What is expected:
Find the line containing "At what coordinates" in the listing below; reproduce it and every line after, exactly. Skip pictures.

Data extract: Begin

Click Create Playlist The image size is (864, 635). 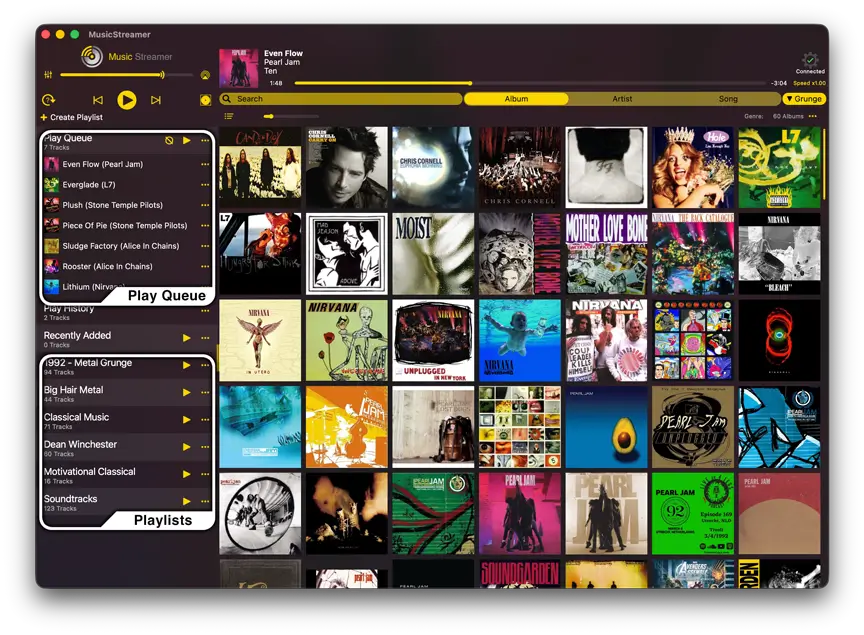[x=72, y=116]
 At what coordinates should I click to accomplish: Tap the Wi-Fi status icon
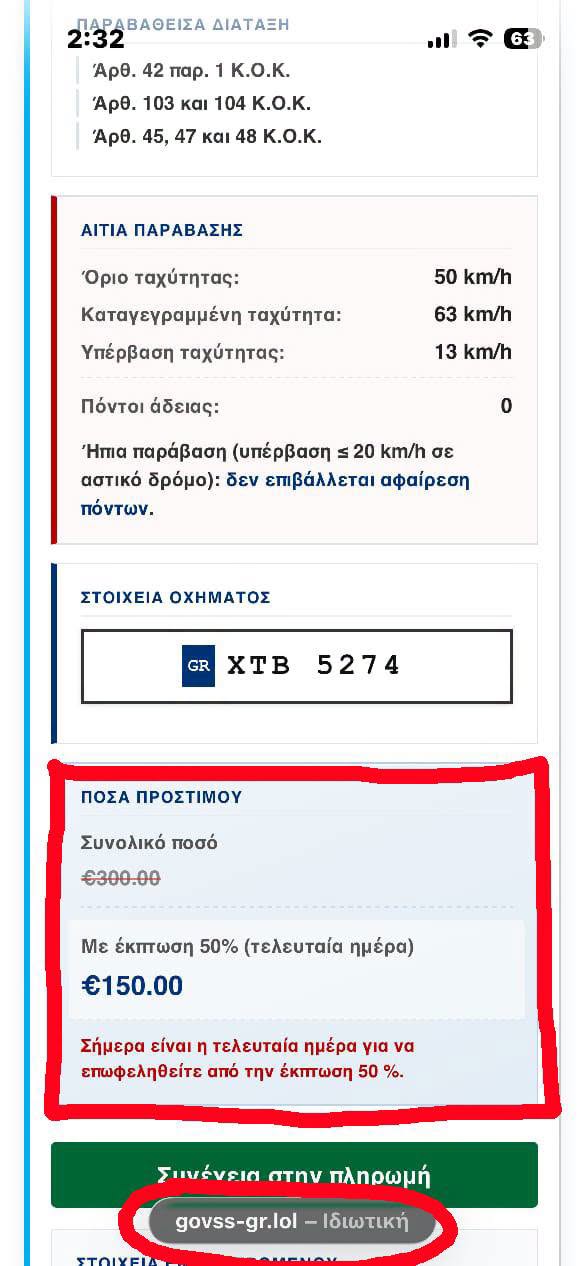point(481,39)
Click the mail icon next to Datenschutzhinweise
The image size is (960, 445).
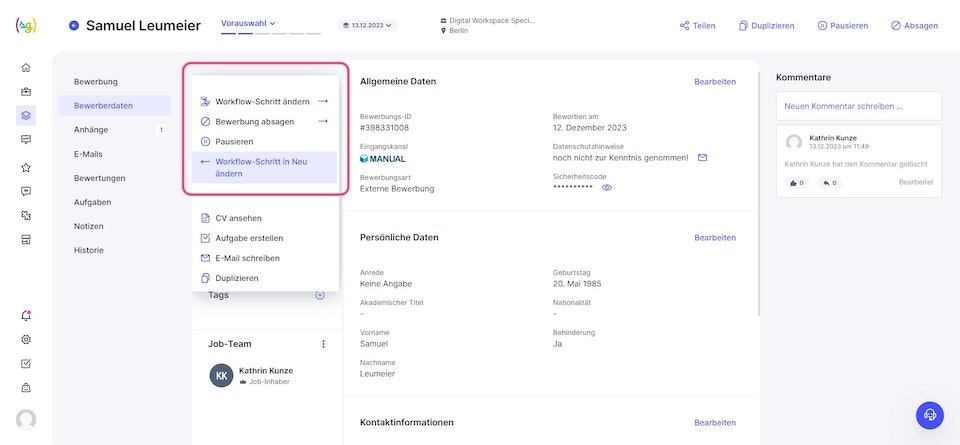pos(702,158)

Data extract: End

Solution below:
 At what coordinates should I click to accomplish: Tap the Wi-Fi status icon
point(481,39)
Click the mail icon next to Datenschutzhinweise
The image size is (960, 445).
pos(702,158)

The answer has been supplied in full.